The simplest solution for me is to renumber the PDB residues with e.g. convert.pdb(). However, I am wondering if there should be a general solution to deal with similar situations. For example, can we locate residues by a combination of 'chain id', 'resno', and 'insert' code? (In pdbs, we have an extra component of "insert"). Alternatively, we define resno as character instead of number, and so we can have e.g. "100A" and "100" as different residues. The second will change the format of 'pdb' data.frame affecting many related functions, and probably not a good choice.

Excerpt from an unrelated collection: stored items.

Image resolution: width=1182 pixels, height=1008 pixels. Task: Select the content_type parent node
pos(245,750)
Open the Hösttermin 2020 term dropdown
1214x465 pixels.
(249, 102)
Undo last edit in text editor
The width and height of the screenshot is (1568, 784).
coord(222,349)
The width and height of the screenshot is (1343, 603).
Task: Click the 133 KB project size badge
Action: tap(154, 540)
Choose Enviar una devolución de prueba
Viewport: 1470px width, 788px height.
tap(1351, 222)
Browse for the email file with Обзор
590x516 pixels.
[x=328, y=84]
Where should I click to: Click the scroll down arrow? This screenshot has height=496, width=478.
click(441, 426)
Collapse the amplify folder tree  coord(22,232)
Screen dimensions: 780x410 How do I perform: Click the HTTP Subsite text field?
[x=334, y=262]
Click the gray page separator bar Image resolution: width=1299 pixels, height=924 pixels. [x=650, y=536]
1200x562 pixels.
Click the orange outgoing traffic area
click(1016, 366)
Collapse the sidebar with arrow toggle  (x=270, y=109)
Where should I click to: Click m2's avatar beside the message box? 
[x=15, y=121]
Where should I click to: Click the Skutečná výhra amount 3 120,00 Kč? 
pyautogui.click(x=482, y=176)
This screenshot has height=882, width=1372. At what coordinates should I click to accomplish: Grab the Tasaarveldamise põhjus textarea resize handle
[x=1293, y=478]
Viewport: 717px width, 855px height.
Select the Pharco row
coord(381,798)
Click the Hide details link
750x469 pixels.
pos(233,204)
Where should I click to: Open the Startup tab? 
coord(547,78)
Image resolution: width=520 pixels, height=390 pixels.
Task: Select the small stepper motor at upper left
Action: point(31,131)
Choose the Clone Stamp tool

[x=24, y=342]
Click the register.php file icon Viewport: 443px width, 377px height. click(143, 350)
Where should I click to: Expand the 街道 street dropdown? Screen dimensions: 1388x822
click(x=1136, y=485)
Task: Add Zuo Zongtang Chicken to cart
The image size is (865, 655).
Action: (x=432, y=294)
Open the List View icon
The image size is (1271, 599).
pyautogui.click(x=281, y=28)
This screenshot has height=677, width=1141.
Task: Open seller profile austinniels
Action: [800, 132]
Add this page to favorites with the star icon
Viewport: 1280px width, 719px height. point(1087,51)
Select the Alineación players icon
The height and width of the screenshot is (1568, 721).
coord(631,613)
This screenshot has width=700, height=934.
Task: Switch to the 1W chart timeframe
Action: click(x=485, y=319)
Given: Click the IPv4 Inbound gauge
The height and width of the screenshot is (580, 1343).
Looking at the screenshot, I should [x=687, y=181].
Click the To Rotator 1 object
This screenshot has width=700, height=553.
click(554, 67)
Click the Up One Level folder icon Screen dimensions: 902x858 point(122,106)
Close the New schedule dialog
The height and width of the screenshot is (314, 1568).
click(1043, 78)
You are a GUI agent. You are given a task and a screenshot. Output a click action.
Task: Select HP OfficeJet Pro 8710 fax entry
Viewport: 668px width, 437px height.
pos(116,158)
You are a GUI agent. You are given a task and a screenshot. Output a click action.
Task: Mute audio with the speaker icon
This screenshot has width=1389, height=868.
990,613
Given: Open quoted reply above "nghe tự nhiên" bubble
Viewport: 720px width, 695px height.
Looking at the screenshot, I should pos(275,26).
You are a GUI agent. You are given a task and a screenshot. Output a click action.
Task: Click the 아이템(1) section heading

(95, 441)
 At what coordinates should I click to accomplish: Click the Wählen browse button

Any idea? Do you think it is worth doing the change?
Comments (12)
-
-
reporter They are actually not alternate coordinates, which are labeled by another field alt. These residues are consecutive on the chain and remove them will break the structure. These "misleading" residue numbering is mostly introduced by the original PDB authors. For example, the 1F1J and 1KMC annotate differently for the same fragment "...NFE..."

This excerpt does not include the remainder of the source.